KWC is fanfuckingtastic, just like you’d expect. Groovy, yet reservedly driving, respectfully paying homage to the world’s diverse flavors and swaggers whilst adding a smidge of their own electronic spice, where they see fit, to further sharpen the edges. Perhaps they’re hoping someone’ll get inspired to start a well-meaning cult? Their (primarily tribal) beats ARE undeniably entrancing like that. Yeah. Solid cadences, simple-yet-effectively-bewildering accents & counterpoint. Ceremonial.
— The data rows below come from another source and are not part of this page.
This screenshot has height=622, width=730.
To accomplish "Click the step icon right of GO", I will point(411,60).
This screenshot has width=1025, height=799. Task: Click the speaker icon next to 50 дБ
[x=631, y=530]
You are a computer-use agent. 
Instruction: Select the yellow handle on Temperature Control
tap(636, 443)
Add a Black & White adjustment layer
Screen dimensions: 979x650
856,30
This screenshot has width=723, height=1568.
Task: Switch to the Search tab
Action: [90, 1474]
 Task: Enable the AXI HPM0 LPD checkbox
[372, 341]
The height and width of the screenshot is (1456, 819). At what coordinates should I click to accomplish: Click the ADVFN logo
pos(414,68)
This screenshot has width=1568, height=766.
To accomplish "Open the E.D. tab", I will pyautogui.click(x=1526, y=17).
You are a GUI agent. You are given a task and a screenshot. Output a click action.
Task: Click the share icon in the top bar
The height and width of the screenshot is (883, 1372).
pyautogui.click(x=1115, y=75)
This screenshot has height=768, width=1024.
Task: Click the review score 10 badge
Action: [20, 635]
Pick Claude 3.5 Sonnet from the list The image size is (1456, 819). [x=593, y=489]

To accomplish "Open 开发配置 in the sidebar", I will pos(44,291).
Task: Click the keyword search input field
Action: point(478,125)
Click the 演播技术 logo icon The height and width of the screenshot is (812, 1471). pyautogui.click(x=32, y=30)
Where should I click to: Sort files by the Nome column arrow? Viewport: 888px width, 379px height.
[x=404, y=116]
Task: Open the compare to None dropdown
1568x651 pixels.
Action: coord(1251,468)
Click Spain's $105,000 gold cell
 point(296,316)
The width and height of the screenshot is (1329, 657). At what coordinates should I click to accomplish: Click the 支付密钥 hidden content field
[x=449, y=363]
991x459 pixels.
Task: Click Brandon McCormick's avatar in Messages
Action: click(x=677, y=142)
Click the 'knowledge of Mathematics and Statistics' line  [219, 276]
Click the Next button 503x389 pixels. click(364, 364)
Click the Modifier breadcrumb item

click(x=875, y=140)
Quite culty, for sure.

&if you’ve never seen footage* of people walking though the concrete veins of Kowloon Walled City, may I unhumbly suggest you get on that shit right now, while listening to this tape, cranked up LOUD?!

Disclaimer: Neither CG nor I can vouch for the accuracy of the claims made in said video.

-- Jacob An Kittenplan

WINTERBLOOD “I Signori Oscuri" C41 (Ephem-Aural)

NYC’s own Ephem-Aural label have just put out one brooding behemoth of an album by Florentine dungeon-synth-esque, minimal/new-new-age masters WINTERBLOOD. These Italian anti-maniacs have been catatonizing people across the globe for about a decade now, and “I Signori Oscuri” is yet another finely permafrosted soundscape for the rest of us to get to know them by.



It cannot be said enough times.


Winterblood have made it their overarching mission to viscerally embody and embolden what it means to be clinically removed from mirth and livelihood; what it means to be an ego-less observer of all darknesses inherent in humanity’s toils and tribulations. Through somberly strolling, barren synth phrasings that echo and linger, these moody lifelines freeze and dissipate, giving way to an infinite cache of Neptunian narratives, all crystalizing and melting, within each and every revolving measure.


Listening to this tape BLASTED on a tropical beach would easily drop one’s internal celsius count a full degree. Maybe two.